Truthfully, I was and am deeply appreciative of the police that day. 

Think about the scary decisions families have to make to get their loved ones help in such times. 
Think how profoundly difficult this must be for Black families. It took me 36 hours to be convinced that I couldn't keep Mom's situation private, couldn't handle it myself - and, as a white woman, I certainly did not fear calling 911, did not fear police would hurt me. 

And, yet, in fact, the police did perceive me as a possible threat, and understandably so - they had no idea what they were stepping into, really. 

Think about the split decisions police have to make.

I know that the police did not have guns drawn when they arrived, but I remember their hands on their holsters. 

I was struck, in the Washington Post article, by how over-armed the Huntsville police were: 

outfitted with a shotgun, an AR-15 that hung next to his shoulder.

That can't possibly be the right thing to have with you when you are dealing with someone who is mentally ill.

I was also struck by the policeman's 'protocol':

Parker saw how the struggle would go, like it had gone for him so many times on these calls. [The woman] getting bounced off the concrete when he tackled here. Her limbs twisting and bruising as he wrestled her into handcuffs. And then a forced walk out to the street.

Why are handcuffs even in play in these situations? What the hell is this? There were no handcuffs with my Mom. There was a stretcher. Which is what the situation required. Why this difference in approach, between 1984 and now - is it due to where one lives? the color of one's skin? a militarization/heightened 'criminalization' of citizens in police policy?

What he didn't know, and what a social worker might have understood: Two years before, she had given birth to a stillborn son. Then she had gotten pregnant again and vowed to do all she could to keep the baby healthy, including staying off her medications so she could breastfeed. Earlier this year, she had wanted to wean the baby and get a new prescription, but that was when Alabama was shutting down in the initial days of the pandemic. When she hadn't been able to get through to the psychiatric hospital, she had tried going to the emergency room, but the doctors there just referred her back to the same phone number that no one was answering, and not long after that, the neighbors began to see her in the courtyard talking to herself about devils.

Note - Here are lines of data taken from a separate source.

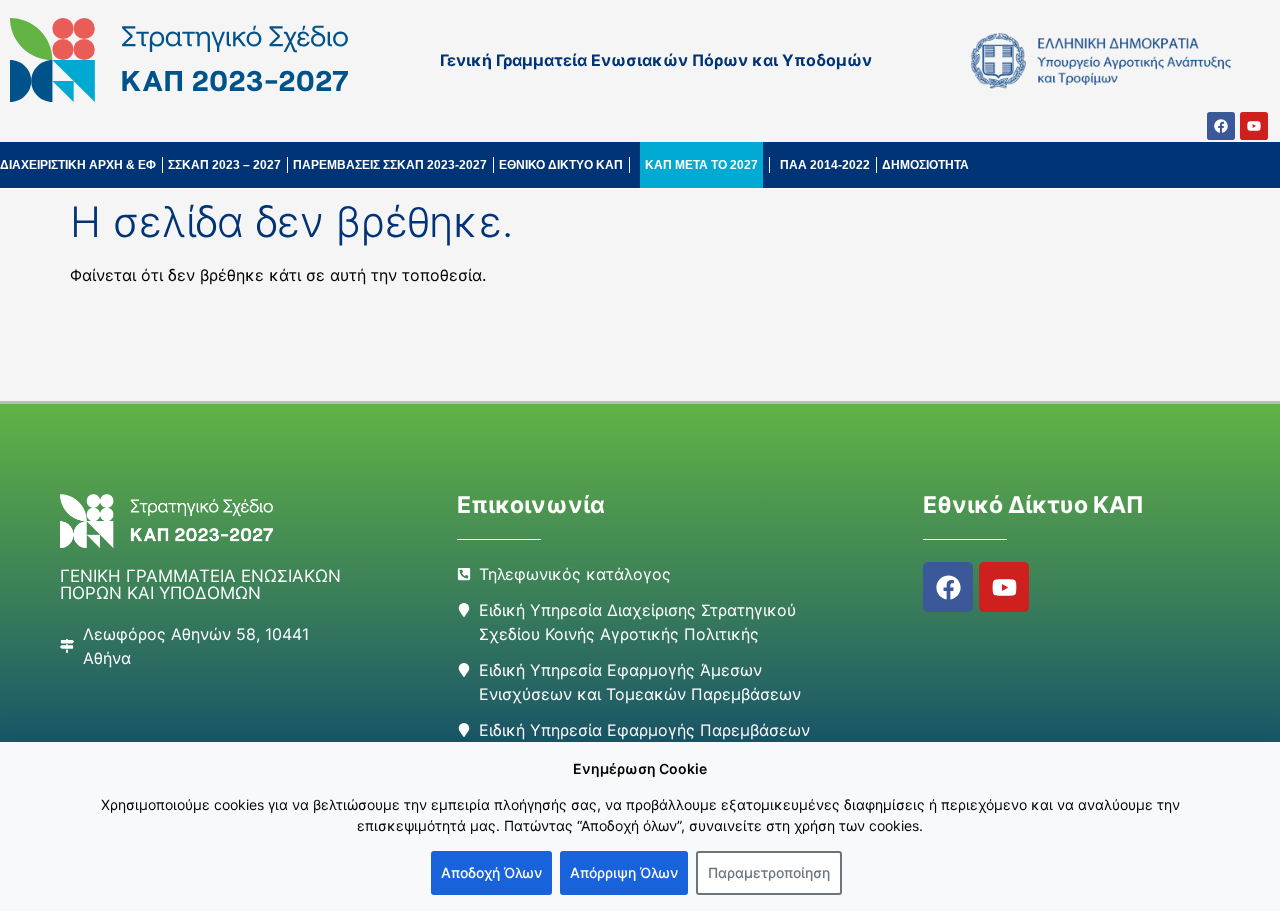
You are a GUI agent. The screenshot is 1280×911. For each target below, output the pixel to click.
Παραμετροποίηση (769, 872)
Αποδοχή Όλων (491, 872)
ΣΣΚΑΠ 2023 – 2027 (224, 165)
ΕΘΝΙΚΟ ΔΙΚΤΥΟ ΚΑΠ (561, 165)
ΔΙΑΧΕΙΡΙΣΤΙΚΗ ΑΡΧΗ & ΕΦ (78, 165)
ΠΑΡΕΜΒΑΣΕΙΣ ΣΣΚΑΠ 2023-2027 (390, 165)
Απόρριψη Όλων (624, 872)
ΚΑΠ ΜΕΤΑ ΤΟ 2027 (701, 165)
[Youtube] (1254, 126)
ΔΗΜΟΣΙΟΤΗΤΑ (925, 165)
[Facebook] (1221, 126)
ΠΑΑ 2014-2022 (825, 165)
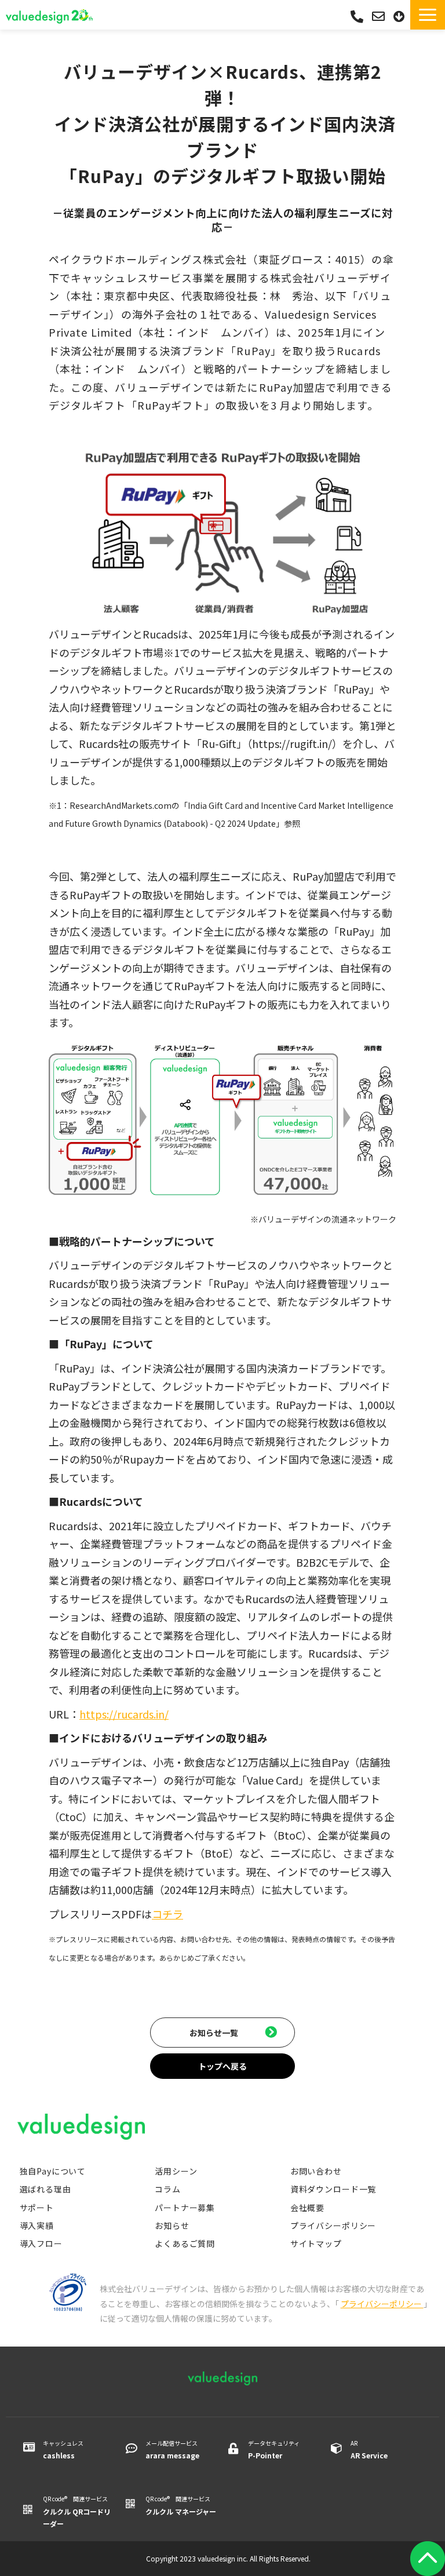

Our country must grapple with police reform. 

We absolutely must rethink our societal constructs and responses to mental illness. 

We must help each other, support one another through times of crisis.

These are very complicated issues.

It is hard to know where to even begin, but begin we must.


  1. Oh, Maureen, what a heart-wrenching, but beautiful reflective piece. Thank you so much for sharing about your experience with your mom. How difficult to go through that, but your empathy comes through because of it.

    I read this article a couple of days ago, so it was even more fascinating to read your piece. Thank you for telling your readers that she gets medical help at the end because that was a scary part when reading that article, the not knowing. Her story was heartbreaking, that she wanted to have a healthy baby and then she knew she needed to get back on her meds. Oh, my gosh...to think she could have lost her life that day.

    I appreciated how Parker recognized that this was not what he was qualified to do. I'm sure good cops would welcome defunding part of their budget to relieve them of these calls and let skilled counselors help.

  2. Appreciate your thinking on this piece and your own experience paired with it. These words are so true: "... begin we must."

  3. As I read both your story about your mom and the officer’s story, I thought about the times—1984 and now—and the profound damage to mental health care Reagan did. We’re still reaping the effects of those cuts. I can’t help but think about how embattled police forces feel but also about their complicity in how we reached this moment. It is all so complicated and overwhelming and will take time to fix. We need a return to the mental health prior to Reagan and an improvement on that.